Here is the LLVM implementation for option one (dummy features) of the above proposal: llvm/llvm-project#146092. Despite some drawbacks it has I believe it is realistic to say option two would take substantially more effort to implement in LLVM. It is unfortunate, since I believe it is a little more intuitive for the user, but the reality is that due to a lot of code in the clang frontend which is shared among other targets (x86,riscv) and is not well maintained it will be nighmarish to implement option two. The real downsides of option one in my implementation is that we are allocating 5 entries from the priority bitmask (which has 64 bits in total currently) for fake features, also the fact we are limiting the priority override to only 5 versions, lastly we make room for user mistakes allowing them to use priority(i)+priority(j) together. But I think that last one is minor. Another challenge with option two in LLVM would be to reconstruct the priority bitmasks in the backend since the static resolution of calls relies on it. I thought of introducing new metadata fmv-priorityin LLVM-IR but haven't gone far exploring this. cc @jroelofs

[AlfieRichardsArm]

Oh nice, that was quick!

That's interesting to know about the IR metadata required. I'm surprised that the priority information needs to be passed through LLVM-IR at all.

[andrewcarlotti]

The real downsides of option one in my implementation is that we are allocating 5 entries from the priority bitmask (which has 64 bits in total currently) for fake features,

We'll need to extend past 64 bits anyway fairly soon, so I don't think the extra 5 bits in one of the bitmaks makes much difference.

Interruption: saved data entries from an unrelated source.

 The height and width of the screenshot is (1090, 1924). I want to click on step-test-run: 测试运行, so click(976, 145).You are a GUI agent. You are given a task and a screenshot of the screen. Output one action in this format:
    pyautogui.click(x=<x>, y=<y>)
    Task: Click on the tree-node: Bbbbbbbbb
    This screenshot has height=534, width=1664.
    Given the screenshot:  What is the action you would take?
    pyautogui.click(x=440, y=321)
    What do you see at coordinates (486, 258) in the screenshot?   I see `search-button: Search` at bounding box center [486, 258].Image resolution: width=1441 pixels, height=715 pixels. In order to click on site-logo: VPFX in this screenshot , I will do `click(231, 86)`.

also the fact we are limiting the priority override to only 5 versions, lastly we make room for user mistakes allowing them to use priority(i)+priority(j) together.

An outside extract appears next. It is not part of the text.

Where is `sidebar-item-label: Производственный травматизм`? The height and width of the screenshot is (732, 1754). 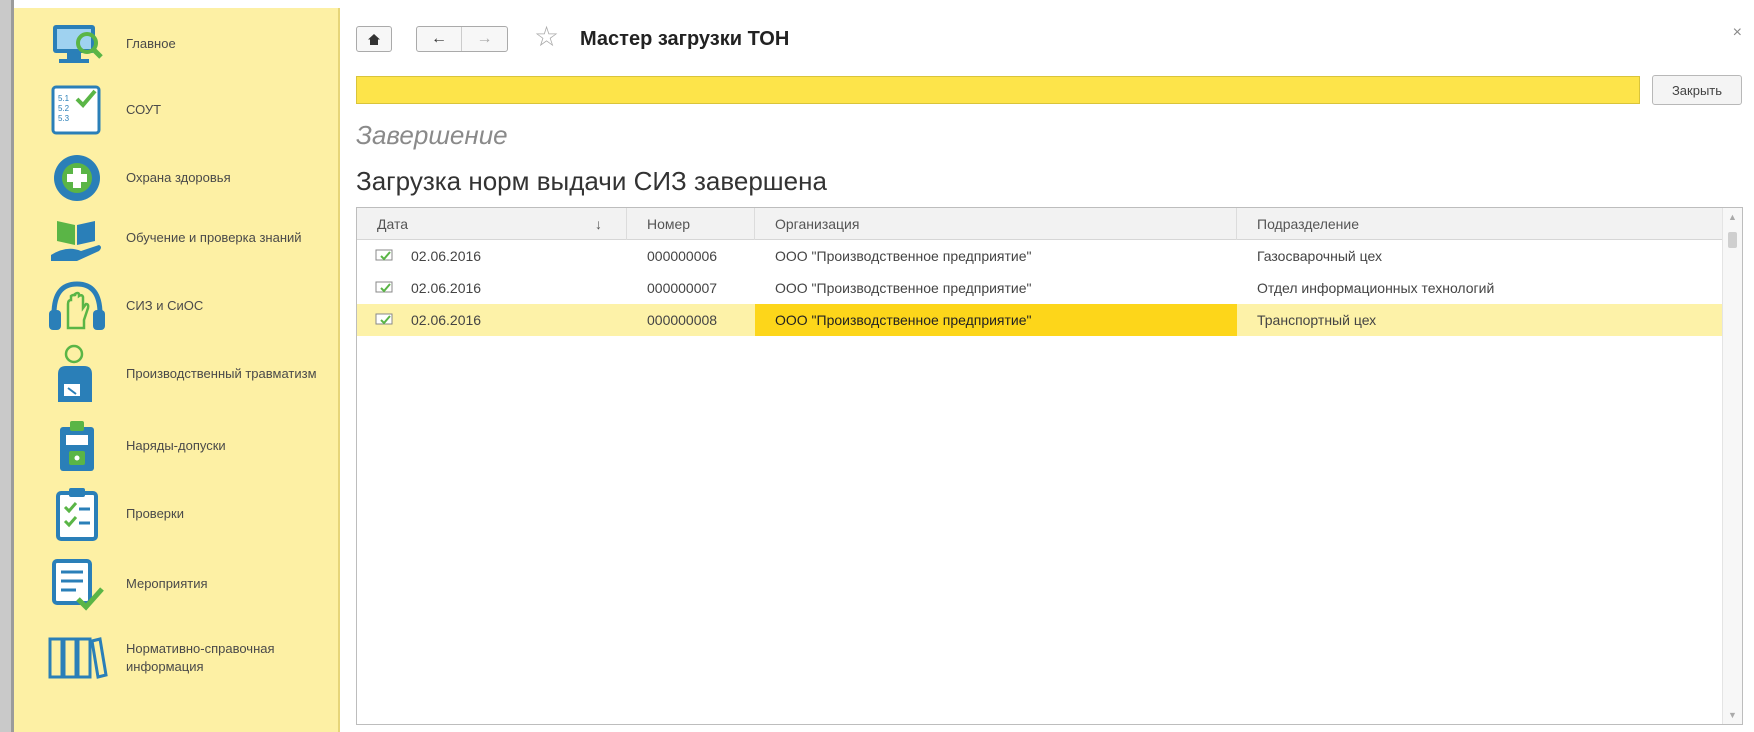 sidebar-item-label: Производственный травматизм is located at coordinates (222, 374).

You could view that as a feature, not a bug - the 5 different priority specifiers allow 6 different levels of priority without combining priority specifiers, and 32 different priority levels if you do combine them.

[labrinea]

This is a proof of concept for option2 in LLVM: llvm/llvm-project#147073. It is based on option1, so it is not a standalone solution. Let me describe the challenges. In Clang the attribute parsing happens in several phases (pre AST, post AST, when Sema checking, during name mangling, during codegen for FMV resolvers, etc). The parsing logic is not in one place, but rather replicated. Also it is shared with riscv and x86. Changing one breaks another. To deal with this in the least invasive way I am rewritting the attribute string for AArch64 before the AST is constructed such that it looks how option1 would expect it. I would hesitate approving this patch myself.

[AlfieRichardsArm]

Great, it seems we all prefer option 1. As that is what #371 implements shall we merge that and close this out?

[labrinea]

We need wider consensus. I suggest we wait.